Minister of State in charge of Inspection of State Services and Local Authorities
- Incumbent
- Assumed office 15 September 2025
- President: Abdelmadjid Tebboune
- Prime Minister: Sifi Ghrieb
- Preceded by: Office established

Minister of Interior, Local Authorities and National Planning
- In office 9 September 2022 – 15 September 2025
- President: Abdelmadjid Tebboune
- Prime Minister: Aymen Benabderrahmane Nadir Larbaoui Sifi Ghrieb (Acting)
- Preceded by: Kamel Beldjoud
- Succeeded by: Saïd Sayoud

Mediator of the Republic
- In office 20 May 2021 – 18 September 2022
- Preceded by: Karim Younes
- Succeeded by: Madjid Ammour

Personal details
- Born: 22 August 1953 (age 73) Batna Province, French Algeria
- Alma mater: École nationale d'administration

= Brahim Merad =

Algerian politician

Brahim Merad (إبراهيم مراد; born 22 August 1953) is an Algerian politician currently serving as Minister of State in charge of Inspection of State Services and Local Authorities, a position he has held since September 2025. He previously served as the Minister of Interior, Local Authorities and National Planning from 2022 to 2025.

== Education ==
Merad graduated at the École nationale d'administration.

==Career==
Merad began his administrative career as wali of Annaba. from 1995 to 1997. He later served as wali of Tiaret, Boumerdes, Médéa and Tizi Ouzou.

He also worked as advisor to the President of the Republic in charge of grey areas.

On 20 May 2021, he took office as Mediator of the Republic. From 9 September 2022 to 15 September 2025, he served as Minister of the Interior.
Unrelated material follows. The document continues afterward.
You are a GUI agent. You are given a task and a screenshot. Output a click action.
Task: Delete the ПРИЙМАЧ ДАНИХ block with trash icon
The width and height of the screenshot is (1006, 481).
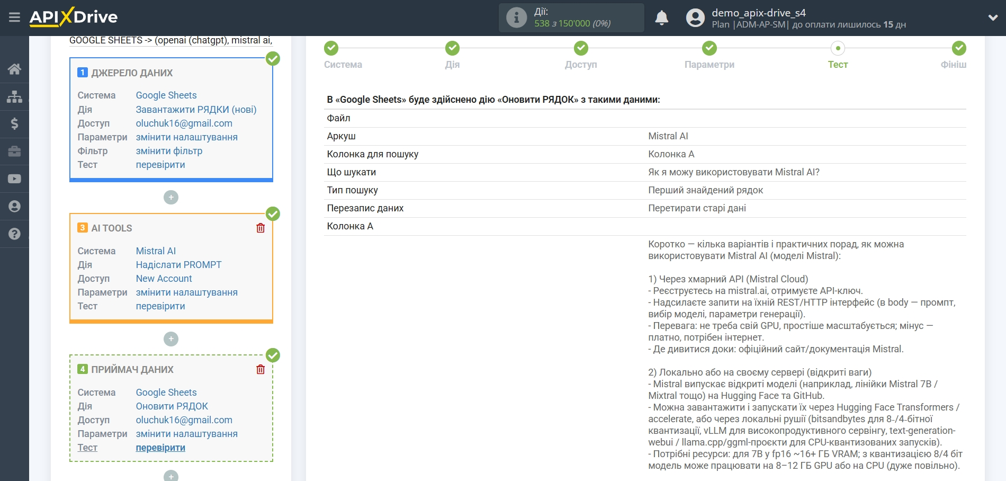point(261,369)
During the 2024 Algerian presidential election, he was appointed director of Abdelmadjid Tebboune's electoral campaign on 5 August 2024. On 14 September 2025, Tebboune appointed him as Minister of State in charge of the General Inspectorate of State Services and Local Authorities, an office he assumed the following day.

==Personal life==
Merad is married and has five children.